Sammons split 2018 between Cedar Rapids, the High–A Fort Myers Miracle, and Double–A Chattanooga Lookouts, accumulating a 6–8 record and 3.91 ERA with 101 strikeouts over 22 games (21 starts). He spent 2019 with Fort Myers and the Double–A Pensacola Blue Wahoos, registering a 9–6 record and 3.18 ERA with 131 strikeouts across 25 games (24 starts). Sammons did not play in a game in 2020 due to the cancellation of the minor league season because of the COVID-19 pandemic.

Sammons returned to action in 2021 with the Double–A Wichita Wind Surge and Triple–A St. Paul Saints. In 27 games (21 starts) for the two affiliates, he posted a 4–7 record and 6.52 ERA with 100 strikeouts across 107 2/3 innings pitched. Sammons returned to Wichita in 2022, struggling to a 3–6 record and 5.76 ERA with 59 strikeouts in 37 appearances. He was released by the Twins organization on September 5, 2022.

===Gastonia Honey Hunters===
On January 18, 2023, Sammons signed a minor league contract with the Houston Astros. He was released prior to the start of the season on March 26.

On April 28, 2023, Sammons signed with a Gastonia Honey Hunters of the Atlantic League of Professional Baseball. He pitched in 5 games (4 starts) for Gastonia and recorded a 2.29 ERA while striking out 26 batters in 19 2/3 innings.

=== Detroit Tigers ===
On June 4, 2023, Sammons signed a minor league contract with the Detroit Tigers. He spent the season with the Double–A Erie SeaWolves and the Triple–A Toledo Mud Hens, pitching to a combined 3–4 with a 4.83 earned run average between the two levels in 59 2/3 innings across 15 games (13 starts).

Sammons began the 2024 season with Triple–A Toledo. On July 29, 2024, Sammons was selected to the 40-man roster and promoted to the major leagues for the first time, and he made his debut that day. Sammons pitched 7 1/3 innings in his debut, the most for a Tigers pitcher in his debut since Andy van Hekken's complete game shutout. In 6 appearances during his rookie campaign, he logged a 3.62 ERA with 18 strikeouts across 27 1/3 innings pitched. On November 4, Sammons was removed from the 40–man roster and sent outright to Toledo. He elected free agency the same day.

===Chiba Lotte Marines===
On December 13, 2024, Sammons signed with the Chiba Lotte Marines of Nippon Professional Baseball.

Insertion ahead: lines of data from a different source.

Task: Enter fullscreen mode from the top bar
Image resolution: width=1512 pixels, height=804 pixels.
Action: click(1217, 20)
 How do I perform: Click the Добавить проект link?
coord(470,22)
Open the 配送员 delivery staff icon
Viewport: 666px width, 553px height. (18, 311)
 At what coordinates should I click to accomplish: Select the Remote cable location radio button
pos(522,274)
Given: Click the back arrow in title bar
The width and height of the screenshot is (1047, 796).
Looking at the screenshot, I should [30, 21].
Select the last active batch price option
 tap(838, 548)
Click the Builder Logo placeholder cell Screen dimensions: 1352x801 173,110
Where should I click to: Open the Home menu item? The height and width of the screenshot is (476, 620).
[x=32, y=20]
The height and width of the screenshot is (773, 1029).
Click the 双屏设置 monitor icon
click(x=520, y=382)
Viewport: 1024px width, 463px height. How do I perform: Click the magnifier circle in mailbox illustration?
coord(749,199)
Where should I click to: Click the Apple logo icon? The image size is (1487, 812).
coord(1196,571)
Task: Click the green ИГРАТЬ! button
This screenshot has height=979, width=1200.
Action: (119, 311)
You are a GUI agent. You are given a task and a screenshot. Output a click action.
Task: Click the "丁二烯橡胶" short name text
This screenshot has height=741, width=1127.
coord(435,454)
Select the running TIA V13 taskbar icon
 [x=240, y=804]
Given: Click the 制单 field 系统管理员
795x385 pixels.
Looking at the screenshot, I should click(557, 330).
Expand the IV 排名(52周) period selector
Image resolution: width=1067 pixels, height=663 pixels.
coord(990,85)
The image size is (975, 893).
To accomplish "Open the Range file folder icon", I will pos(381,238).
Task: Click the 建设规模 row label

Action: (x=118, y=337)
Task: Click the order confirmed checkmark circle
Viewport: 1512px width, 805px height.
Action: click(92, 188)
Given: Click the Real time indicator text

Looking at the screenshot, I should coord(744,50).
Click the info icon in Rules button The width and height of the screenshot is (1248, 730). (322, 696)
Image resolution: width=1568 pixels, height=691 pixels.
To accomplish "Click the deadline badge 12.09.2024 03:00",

Sammons made his debut for the Marines on May 7, 2025, pitching two innings and allowing one run. He made 16 appearances for Lotte, compiling a 5–5 record and 3.78 ERA with 73 strikeouts across 85 2/3 innings pitched. Sammons became a free agent following the season.

===Detroit Tigers (second stint)===
On January 12, 2026, Sammons signed a minor league contract with the Detroit Tigers. He was assigned to the Triple-A Toledo Mud Hens to begin the regular season, posting an 0-4 record and 4.83 ERA with 35 strikeouts across 10 appearances (including eight starts). Sammons was released by the Tigers organization on June 3.